FUKUOKA, Japan—Chinese baseball took another step forward today, rallying for five runs in the bottom of the eighth inning to beat Brazil 5-2 and secure automatic entry into the 2017 World Baseball Classic.
The game was essentially the Relegation Bowl, with a pair of 0-2 teams with limited baseball history fighting for a victory to avoid having to play a qualifier to be in the 2017 WBC and thus perhaps miss the ’17 event altogether.
For most of the game, Brazil appeared to be in control, carrying a 2-0 lead into the bottom of the eighth. That’s when suddenly, the free-swinging, light-hitting Chinese team started to show some semblance of an offensive approach, combined with a meltdown by a Brazilian bullpen that’s had its lack of depth exposed in Japan’s come-from-behind, 5-3 victory on the first day of the tournament.

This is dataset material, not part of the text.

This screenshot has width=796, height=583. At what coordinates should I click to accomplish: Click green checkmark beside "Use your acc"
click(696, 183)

Weqiang Meng singled to lead off the inning. After Yanyong Yang struck out swinging, Xiao Cui and Xu An drew back-to-back walks to load the bases for three-hole hitter Lei Li. Brazil manager Barry Larkin removed Astros righthander Murilo Gouvea from the game and went to the low-90s fastball of Mariners righthander Thyago Vieira.
Vieira promptly walked Li to make it a 2-1 game. Ray Chang, a 29-year-old who played in Triple-A for the Twins last year and is by far the team’s best player, came through with a two-run single to give China a 3-2 lead. After a Fujia Chu groundout, Vieira hit Wei Wang with a pitch to load the bases, prompting Larkin to summon Hugo Kanabushi from the bullpen.

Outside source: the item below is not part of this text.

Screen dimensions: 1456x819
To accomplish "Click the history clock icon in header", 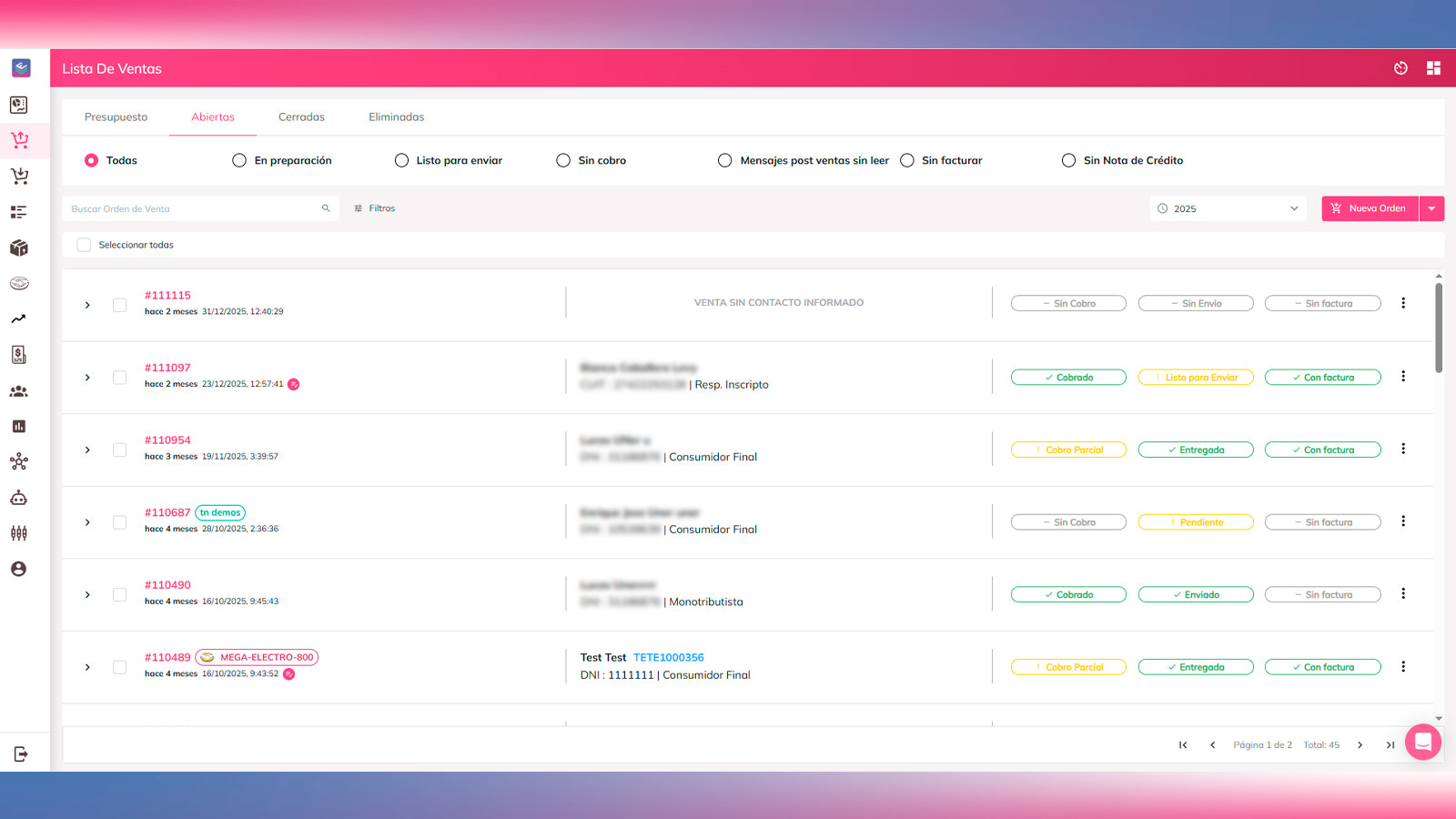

Kanabushi’s control was no better, as he issued back-to-back, bases-loaded walks to Zhenhong Lu and Meng to push Brazil ahead 5-2 before 16-year-old Daniel Missaki came on to get the final out of the eighth inning.
“No doubt that was the biggest hit of my life,” Chang said. “I’ve played seven, eight years of professional baseball and I’ve had some clutch hits in my career, but nothing like this. This is not just for a Single-A, Double-A team, this is for an entire country. We knew how big this game was and you could see the emotions on the guys’ faces after the win how much it meant to them. To be able to play a part in that in the end, it’s just surreal. I can’t even believe it. It’s an awesome feeling.”
A couple of days earlier, China manager John McLaren had talked about how the team’s hitting approach needed to improve and how they rarely worked the count. Certainly the five walks and the hit batsman in the eighth inning were largely due to the control of the Brazilian pitchers vanishing, but the Chinese hitters were able to adjust to the situation.
“We were a different baseball team in the eighth inning,” McLaren said. “I’ve never seen enthusiasm in the dugout like that. There was cheerleading going on, there was chants going on. They stepped up. They did things that we really don’t do that well, and they did them well. So that tells us that we can do it. It was a great feeling. Hit batsman, base on balls, a big hit by Ray Chang—we did everything it took to win the game. What we needed to do, we did. It brought smiles to all of them.”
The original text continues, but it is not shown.